**Wat wordt gevraagd**. Kopieer letterlijk een stuk uit de uitgehaalde tekst: begin bij de woorden "Eenmaal thuis fris" en stop na "op het etiket.".

**Uitgehaalde tekst**.
Eenmaal thuis fris ik me even op, kijk of mijn haar nog zit en ga op zoek naar een passende fles. Ik trek de koelkast open, zie nog één fles in het wijnrek liggen en pak deze zonder verder te kijken wat het is. Binnen tien minuten sta ik in de grote hal van het hotel. Ik knik vriendelijk naar de portier die me wantrouwend groet, maar verder ongemoeid laat. Terwijl ik in de lift sta, kijk ik naar de fles.
Kut! Het is de fles die ik heb gekregen tijdens mijn housewarming. In plaats van een label met daarop de naam van de champagne prijkt er een enorme foto van mij terwijl ik sta te dansen tijdens het carnaval in Panama. ‘Veel plezier in je nieuwe huis!’ is de enige tekst op het etiket.
Zachtjes klop ik op de deur. M. doet open. Haar witte badjas verhult subtiel haar schitterende borsten, maar verraadt dat ze verder niets aan heeft. We groeten elkaar met een zachte zoen op de wang en ze leidt me de kamer in. M. geeft me een badjas en verzoekt met zachte dwang me direct uit te kleden, de badjas aan te trekken en de fles open te trekken.
Weinig mannen die daar tegenin zouden gaan, dus binnen een minuut lig ik grijzend naast haar in een enorm bed, een fles met daarop mijn eigen hoofd te ontkurken.
‘Ik ben een beetje dronken,’ zegt ze.
‘Dat treft,’ antwoord ik.
Zweetdruppels lopen over mijn rug, mijn benen staan gespannen. M. beweegt langzaam heen en weer, ze heupwiegt haar volle billen over mijn kruis en kijkt me schuin aan. Mijn uitzicht op haar gekromde rug, haar volle borsten die ik van de zijkant zie in de spiegel en haar schalkse blik brengen me in extase. Met een hand heb ik haar heup vast, met mijn andere hand baan ik mij een weg over haar heupen en rug naar haar borsten om vervolgens af te dalen naar intiemer delen.
De seks is heet. Niet alleen is M. een heerlijke vrouw, die hitte is letterlijk op te vatten: het is mijn eerste keer seks in een sauna. We houden het nog geen tien minuten vol en verkassen naar de jacuzzi. Nadat de champagne op is, trekken we de minibar leeg en verplaatsen ons weer naar het bed, naar de badkamer, de jacuzzi weer in; deze nacht is fe-no-me-naal.

**Gegevens voor het vinden van woorden en elementen**.
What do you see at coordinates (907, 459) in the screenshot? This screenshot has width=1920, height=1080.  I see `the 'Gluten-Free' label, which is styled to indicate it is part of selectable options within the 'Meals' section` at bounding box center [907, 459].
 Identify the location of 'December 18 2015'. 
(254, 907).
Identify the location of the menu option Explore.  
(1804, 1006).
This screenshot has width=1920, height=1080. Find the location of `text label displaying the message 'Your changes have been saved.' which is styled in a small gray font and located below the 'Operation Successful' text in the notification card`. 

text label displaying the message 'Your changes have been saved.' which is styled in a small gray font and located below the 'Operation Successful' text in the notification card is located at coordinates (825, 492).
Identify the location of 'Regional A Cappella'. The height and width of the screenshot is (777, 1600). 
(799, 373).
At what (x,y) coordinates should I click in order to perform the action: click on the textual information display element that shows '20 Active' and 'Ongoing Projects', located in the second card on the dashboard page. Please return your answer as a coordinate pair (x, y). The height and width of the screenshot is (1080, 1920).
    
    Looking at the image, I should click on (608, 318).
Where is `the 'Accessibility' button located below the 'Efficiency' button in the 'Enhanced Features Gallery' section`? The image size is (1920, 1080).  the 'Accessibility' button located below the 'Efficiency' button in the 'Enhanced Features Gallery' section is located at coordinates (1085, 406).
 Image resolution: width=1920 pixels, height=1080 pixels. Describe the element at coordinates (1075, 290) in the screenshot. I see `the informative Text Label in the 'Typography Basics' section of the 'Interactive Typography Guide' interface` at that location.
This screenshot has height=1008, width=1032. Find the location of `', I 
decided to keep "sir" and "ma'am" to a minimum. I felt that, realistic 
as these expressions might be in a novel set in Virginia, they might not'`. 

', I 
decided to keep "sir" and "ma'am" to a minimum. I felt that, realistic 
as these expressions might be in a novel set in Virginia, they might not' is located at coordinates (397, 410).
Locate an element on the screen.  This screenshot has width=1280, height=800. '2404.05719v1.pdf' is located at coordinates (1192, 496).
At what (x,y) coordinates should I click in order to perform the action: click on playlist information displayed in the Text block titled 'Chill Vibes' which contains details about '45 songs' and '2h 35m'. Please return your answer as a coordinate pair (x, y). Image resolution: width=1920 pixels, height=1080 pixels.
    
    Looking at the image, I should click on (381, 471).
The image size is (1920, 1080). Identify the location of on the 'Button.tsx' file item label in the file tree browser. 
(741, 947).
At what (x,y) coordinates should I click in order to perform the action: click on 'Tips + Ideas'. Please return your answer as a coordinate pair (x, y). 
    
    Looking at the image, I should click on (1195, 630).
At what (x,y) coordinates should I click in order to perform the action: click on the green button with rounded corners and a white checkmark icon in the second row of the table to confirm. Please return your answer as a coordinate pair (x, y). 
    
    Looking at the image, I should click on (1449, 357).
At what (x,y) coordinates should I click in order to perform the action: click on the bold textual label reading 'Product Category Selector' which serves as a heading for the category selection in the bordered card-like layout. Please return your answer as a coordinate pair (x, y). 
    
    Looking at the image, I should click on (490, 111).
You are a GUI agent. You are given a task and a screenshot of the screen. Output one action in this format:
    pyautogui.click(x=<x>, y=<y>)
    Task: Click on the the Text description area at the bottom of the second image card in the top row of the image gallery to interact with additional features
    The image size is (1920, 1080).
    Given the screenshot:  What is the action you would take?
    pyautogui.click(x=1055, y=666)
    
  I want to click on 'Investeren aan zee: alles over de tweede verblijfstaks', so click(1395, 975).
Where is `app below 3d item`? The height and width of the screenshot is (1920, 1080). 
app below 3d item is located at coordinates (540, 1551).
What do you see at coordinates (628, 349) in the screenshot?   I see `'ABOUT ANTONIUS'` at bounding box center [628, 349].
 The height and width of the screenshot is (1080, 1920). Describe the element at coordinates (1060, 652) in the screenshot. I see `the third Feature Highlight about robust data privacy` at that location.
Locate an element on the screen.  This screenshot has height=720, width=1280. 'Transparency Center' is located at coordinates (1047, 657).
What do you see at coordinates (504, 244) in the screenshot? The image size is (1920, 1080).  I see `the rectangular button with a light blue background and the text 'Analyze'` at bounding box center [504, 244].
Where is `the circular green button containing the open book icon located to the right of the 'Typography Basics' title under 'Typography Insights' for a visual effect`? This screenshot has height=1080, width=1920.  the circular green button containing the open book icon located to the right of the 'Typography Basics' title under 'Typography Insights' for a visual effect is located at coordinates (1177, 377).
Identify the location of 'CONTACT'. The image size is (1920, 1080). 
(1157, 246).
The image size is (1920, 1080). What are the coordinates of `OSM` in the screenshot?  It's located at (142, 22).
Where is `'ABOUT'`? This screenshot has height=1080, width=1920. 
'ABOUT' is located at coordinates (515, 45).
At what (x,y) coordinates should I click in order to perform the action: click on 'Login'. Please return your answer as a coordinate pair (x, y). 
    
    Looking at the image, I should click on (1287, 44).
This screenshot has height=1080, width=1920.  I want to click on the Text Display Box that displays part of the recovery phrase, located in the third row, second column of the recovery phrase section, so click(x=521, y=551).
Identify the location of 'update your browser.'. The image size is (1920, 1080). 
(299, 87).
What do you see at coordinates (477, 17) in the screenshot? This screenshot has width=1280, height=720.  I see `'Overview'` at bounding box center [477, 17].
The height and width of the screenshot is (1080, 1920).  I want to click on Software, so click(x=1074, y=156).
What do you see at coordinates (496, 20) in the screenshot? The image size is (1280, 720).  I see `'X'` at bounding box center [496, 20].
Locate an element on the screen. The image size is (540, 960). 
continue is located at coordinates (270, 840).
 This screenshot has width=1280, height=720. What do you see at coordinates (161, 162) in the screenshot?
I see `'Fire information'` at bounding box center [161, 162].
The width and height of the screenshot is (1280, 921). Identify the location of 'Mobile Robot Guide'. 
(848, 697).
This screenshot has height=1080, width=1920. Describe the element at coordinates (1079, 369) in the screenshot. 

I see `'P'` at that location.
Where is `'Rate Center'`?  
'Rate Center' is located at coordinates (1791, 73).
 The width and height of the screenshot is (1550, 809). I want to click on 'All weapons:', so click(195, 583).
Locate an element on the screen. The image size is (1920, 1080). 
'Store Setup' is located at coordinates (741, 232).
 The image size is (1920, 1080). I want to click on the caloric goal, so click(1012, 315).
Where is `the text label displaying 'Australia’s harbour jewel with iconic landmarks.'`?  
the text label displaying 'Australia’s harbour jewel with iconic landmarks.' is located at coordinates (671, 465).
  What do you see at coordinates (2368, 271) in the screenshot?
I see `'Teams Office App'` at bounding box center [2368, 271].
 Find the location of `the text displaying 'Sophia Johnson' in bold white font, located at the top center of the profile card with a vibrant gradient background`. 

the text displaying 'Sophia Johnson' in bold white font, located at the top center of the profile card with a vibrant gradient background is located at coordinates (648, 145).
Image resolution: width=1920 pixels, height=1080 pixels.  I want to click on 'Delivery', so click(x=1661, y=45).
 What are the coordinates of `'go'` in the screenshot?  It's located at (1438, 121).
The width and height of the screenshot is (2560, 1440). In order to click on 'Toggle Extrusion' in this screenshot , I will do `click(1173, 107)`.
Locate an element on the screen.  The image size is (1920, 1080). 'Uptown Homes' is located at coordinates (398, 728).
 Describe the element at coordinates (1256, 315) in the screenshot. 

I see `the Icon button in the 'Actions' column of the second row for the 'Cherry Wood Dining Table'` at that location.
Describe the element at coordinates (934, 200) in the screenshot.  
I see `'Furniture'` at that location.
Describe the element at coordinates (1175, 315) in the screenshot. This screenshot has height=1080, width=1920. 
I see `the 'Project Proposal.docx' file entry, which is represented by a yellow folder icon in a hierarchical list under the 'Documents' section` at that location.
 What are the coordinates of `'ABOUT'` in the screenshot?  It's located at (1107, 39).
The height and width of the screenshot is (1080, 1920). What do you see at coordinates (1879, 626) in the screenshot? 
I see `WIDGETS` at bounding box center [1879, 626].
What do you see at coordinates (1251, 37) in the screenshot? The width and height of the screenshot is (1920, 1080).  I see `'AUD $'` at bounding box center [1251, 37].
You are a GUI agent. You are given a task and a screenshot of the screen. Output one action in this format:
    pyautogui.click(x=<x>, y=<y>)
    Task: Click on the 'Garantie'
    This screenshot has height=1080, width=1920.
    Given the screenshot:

**Volledig antwoord**.
Eenmaal thuis fris ik me even op, kijk of mijn haar nog zit en ga op zoek naar een passende fles. Ik trek de koelkast open, zie nog één fles in het wijnrek liggen en pak deze zonder verder te kijken wat het is. Binnen tien minuten sta ik in de grote hal van het hotel. Ik knik vriendelijk naar de portier die me wantrouwend groet, maar verder ongemoeid laat. Terwijl ik in de lift sta, kijk ik naar de fles.
Kut! Het is de fles die ik heb gekregen tijdens mijn housewarming. In plaats van een label met daarop de naam van de champagne prijkt er een enorme foto van mij terwijl ik sta te dansen tijdens het carnaval in Panama. ‘Veel plezier in je nieuwe huis!’ is de enige tekst op het etiket.